De Puyfontaine: Vivendi vuole diventare un gruppo mondiale

“Vivendi ha l’ambizione di costruire un gruppo mondiale” dei media e dell’entertainment e nella comunicazione. A dirlo, intervistato da ‘Le Figaro’, il ceo di Vivendi e presidente di Tim, Arnaud De Puyfontaine.

 

Alla domanda se il progetto di ‘Netflix latino’ con Telecom Italia, Mediaset e Canal+, non fosse tramontato, de Puyfontaine ha detto: “Il progetto italiano è importante. Consiste nel costruire una base solida che permetta di investire in contenuti di origine latina con un forte potenziale internazionale. Telecom Italia, primo operatore del Paese, è un attore importante della convergenza tra contenuti e operatori di tlc”. “Non perdiamo tempo!”, ha assicurato il manager, sottolineando come grazie alla telco sia possibile raggiungere “decine di milioni di abitanti in Italia e in Brasile” e ricordando anche il progetto di joint-venture “tra Canal+ e Telecom Italia nel settore dei contenuti”.
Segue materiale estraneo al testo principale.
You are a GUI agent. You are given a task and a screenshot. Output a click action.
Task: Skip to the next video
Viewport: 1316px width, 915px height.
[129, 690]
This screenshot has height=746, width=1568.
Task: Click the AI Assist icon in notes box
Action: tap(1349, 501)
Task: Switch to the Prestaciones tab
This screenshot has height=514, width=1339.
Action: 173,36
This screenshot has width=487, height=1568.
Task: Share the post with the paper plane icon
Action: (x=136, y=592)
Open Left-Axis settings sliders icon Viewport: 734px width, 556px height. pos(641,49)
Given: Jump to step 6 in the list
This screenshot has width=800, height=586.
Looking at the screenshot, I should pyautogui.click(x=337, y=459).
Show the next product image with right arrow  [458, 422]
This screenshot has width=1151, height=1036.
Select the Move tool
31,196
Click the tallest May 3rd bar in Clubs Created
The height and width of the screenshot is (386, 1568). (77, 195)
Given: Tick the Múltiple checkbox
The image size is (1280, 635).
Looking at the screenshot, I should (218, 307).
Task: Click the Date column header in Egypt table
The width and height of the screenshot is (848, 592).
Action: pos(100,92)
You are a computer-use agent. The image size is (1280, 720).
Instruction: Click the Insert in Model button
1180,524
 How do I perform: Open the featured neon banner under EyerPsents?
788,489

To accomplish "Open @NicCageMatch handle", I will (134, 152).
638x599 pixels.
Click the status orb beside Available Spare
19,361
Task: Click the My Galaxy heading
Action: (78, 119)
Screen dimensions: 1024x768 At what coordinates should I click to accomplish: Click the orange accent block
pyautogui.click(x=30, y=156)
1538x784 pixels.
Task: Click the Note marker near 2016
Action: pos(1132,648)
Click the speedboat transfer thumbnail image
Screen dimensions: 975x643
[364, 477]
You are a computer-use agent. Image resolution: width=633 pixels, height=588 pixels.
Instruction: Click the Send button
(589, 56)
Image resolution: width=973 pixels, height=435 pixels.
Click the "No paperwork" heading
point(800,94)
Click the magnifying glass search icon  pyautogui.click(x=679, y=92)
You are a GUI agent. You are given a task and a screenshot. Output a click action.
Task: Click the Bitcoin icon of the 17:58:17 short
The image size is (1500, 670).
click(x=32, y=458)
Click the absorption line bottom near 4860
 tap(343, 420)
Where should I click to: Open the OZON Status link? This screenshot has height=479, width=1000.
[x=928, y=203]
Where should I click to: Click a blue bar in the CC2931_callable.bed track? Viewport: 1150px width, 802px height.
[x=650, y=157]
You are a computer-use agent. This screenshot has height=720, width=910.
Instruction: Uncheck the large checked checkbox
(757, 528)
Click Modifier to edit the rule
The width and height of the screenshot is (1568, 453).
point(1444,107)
Arnaud de Puyfontaine (foto Olycom)

“Abbiamo detto sin dall’inizio che avremmo esaminato tutte le possibilità di convergenza. Ci sono trattative con Mediaset”, ha detto ancora. “Spero che le circostanze ci permetteranno di costruire questo progetto industriale rapidamente”.

“Quando abbiamo cominciato questa avventura con il gruppo Bolloré (…) nessuno percepiva l’interesse del progetto industriale. In quattro anni abbiamo fatto tantissima strada. Abbiamo oggi un progetto, un azionista industriale di lungo termine e una struttura di bilancio solida che ci consentono di avere i mezzi delle nostre ambizioni”. “Vivendi ha la capacità di costruire un gioiello francese di forte radicamento europeo con ambizioni globali”, ha concluso de Puyfontaine.